:: Problem statement ::
In the listing below, start your output at the line with "Go to next ads below TOEFL Entrance Coaching" and end it after the line with "Given: Select the list number '2.'", copying every line exactly.

══ Records supplied ══

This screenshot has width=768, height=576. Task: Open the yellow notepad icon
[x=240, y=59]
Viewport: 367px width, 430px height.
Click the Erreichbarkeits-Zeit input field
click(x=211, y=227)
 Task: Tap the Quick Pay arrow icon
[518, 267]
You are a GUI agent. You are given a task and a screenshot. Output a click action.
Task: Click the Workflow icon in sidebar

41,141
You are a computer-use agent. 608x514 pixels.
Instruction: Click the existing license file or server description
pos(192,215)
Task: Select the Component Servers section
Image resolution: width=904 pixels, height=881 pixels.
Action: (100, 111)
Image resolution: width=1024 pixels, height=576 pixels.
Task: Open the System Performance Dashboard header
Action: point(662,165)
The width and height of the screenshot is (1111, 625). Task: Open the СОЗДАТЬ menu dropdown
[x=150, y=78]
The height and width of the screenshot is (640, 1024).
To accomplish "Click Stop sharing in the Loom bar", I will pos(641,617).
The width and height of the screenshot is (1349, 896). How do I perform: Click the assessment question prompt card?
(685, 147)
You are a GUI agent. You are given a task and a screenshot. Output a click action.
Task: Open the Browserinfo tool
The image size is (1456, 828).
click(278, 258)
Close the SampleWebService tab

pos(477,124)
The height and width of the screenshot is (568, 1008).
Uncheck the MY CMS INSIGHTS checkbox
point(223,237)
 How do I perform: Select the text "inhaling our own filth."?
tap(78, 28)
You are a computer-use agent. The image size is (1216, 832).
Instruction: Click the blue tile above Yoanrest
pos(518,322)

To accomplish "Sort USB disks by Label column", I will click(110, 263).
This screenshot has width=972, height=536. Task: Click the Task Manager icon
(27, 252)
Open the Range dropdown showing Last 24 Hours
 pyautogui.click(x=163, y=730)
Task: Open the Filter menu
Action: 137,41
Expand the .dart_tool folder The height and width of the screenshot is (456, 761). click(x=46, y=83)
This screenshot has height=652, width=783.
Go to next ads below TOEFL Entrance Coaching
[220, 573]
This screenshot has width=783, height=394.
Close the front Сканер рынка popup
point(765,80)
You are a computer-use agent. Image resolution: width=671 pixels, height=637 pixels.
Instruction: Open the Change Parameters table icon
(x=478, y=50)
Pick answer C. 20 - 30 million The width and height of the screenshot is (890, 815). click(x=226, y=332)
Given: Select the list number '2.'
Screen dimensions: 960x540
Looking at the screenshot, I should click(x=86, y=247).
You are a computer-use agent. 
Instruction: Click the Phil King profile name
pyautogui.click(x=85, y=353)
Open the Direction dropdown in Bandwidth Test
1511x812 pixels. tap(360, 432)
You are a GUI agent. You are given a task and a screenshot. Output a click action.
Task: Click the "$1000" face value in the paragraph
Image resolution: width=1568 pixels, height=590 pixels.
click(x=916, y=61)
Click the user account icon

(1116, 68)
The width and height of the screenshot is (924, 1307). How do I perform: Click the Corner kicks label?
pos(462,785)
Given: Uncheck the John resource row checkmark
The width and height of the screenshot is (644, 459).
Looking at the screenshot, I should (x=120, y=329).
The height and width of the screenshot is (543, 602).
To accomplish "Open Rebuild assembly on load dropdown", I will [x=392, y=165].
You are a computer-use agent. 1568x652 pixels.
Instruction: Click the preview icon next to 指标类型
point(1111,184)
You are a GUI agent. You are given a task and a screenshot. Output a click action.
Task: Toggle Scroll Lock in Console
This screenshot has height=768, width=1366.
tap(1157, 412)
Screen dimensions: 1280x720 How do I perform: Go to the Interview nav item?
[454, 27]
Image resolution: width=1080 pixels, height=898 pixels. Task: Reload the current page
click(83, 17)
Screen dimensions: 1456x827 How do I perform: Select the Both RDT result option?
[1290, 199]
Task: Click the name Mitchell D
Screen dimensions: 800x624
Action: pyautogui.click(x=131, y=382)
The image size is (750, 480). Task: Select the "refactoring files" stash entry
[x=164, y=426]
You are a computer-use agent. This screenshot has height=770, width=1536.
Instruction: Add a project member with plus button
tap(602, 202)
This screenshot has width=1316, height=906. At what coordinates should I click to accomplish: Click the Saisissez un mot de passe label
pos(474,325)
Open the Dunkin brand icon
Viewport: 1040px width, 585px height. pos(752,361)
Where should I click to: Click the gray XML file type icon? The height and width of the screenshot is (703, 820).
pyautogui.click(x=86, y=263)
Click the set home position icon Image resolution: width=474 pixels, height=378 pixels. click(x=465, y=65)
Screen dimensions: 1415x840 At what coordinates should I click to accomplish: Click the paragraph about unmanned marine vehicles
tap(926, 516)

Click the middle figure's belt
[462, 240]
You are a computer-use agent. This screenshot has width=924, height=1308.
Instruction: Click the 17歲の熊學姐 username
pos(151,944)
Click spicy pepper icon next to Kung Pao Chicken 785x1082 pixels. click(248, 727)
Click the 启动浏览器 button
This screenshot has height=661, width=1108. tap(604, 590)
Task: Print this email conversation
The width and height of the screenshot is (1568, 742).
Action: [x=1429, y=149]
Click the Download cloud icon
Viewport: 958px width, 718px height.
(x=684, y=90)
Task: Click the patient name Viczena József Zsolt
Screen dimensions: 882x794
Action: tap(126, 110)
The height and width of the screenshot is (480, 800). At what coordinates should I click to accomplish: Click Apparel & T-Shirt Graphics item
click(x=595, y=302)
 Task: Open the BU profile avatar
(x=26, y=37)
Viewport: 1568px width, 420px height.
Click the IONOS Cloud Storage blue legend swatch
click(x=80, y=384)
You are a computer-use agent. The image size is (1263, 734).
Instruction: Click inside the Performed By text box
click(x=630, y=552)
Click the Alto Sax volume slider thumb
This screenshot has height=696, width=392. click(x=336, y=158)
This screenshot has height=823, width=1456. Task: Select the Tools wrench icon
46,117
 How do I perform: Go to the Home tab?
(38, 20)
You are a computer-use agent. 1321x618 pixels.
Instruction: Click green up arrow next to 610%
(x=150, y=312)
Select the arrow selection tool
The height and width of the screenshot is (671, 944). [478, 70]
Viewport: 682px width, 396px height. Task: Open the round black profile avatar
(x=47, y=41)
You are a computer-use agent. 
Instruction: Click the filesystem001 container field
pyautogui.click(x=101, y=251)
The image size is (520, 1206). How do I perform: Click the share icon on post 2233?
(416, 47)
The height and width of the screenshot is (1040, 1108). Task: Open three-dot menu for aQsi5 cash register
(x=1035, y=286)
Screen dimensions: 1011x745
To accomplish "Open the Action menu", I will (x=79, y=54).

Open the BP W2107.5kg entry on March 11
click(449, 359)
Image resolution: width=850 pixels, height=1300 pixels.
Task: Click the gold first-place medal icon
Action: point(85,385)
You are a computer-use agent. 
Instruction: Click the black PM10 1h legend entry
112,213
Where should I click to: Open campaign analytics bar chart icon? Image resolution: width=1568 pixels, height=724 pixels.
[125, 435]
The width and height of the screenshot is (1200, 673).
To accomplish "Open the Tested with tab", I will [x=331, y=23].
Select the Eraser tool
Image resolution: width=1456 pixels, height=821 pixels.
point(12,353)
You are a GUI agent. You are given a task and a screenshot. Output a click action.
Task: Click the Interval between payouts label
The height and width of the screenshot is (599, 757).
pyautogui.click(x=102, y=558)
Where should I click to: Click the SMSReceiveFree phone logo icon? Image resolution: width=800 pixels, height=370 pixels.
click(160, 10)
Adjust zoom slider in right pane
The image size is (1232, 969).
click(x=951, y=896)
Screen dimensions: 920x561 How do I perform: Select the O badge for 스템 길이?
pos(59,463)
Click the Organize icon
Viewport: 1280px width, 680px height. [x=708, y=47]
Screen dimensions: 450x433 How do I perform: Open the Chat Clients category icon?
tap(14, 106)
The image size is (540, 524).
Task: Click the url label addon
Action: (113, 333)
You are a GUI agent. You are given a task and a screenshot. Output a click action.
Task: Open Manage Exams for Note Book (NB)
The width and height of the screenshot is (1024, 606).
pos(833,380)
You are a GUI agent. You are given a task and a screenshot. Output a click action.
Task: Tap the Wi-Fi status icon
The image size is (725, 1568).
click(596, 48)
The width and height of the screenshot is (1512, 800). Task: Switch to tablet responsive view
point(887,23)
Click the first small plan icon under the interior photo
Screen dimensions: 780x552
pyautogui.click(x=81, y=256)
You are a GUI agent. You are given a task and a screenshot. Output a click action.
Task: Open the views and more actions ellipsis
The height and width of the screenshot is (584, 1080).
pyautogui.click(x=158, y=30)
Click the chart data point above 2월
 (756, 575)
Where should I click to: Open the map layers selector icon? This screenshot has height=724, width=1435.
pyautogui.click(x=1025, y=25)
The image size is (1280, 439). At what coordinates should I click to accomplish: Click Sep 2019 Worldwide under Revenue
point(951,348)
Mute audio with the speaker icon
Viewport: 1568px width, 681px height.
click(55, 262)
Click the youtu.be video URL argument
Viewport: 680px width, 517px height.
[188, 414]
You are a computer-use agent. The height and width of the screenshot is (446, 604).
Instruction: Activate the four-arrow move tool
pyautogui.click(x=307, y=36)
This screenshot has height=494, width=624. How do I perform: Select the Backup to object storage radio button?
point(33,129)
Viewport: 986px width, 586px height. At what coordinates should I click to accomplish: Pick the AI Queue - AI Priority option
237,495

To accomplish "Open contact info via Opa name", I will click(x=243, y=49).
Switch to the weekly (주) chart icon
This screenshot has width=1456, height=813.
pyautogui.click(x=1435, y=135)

═══

:: Written answer ::
Go to next ads below TOEFL Entrance Coaching
[220, 573]
This screenshot has width=783, height=394.
Close the front Сканер рынка popup
point(765,80)
You are a computer-use agent. Image resolution: width=671 pixels, height=637 pixels.
Instruction: Open the Change Parameters table icon
(x=478, y=50)
Pick answer C. 20 - 30 million The width and height of the screenshot is (890, 815). click(x=226, y=332)
Given: Select the list number '2.'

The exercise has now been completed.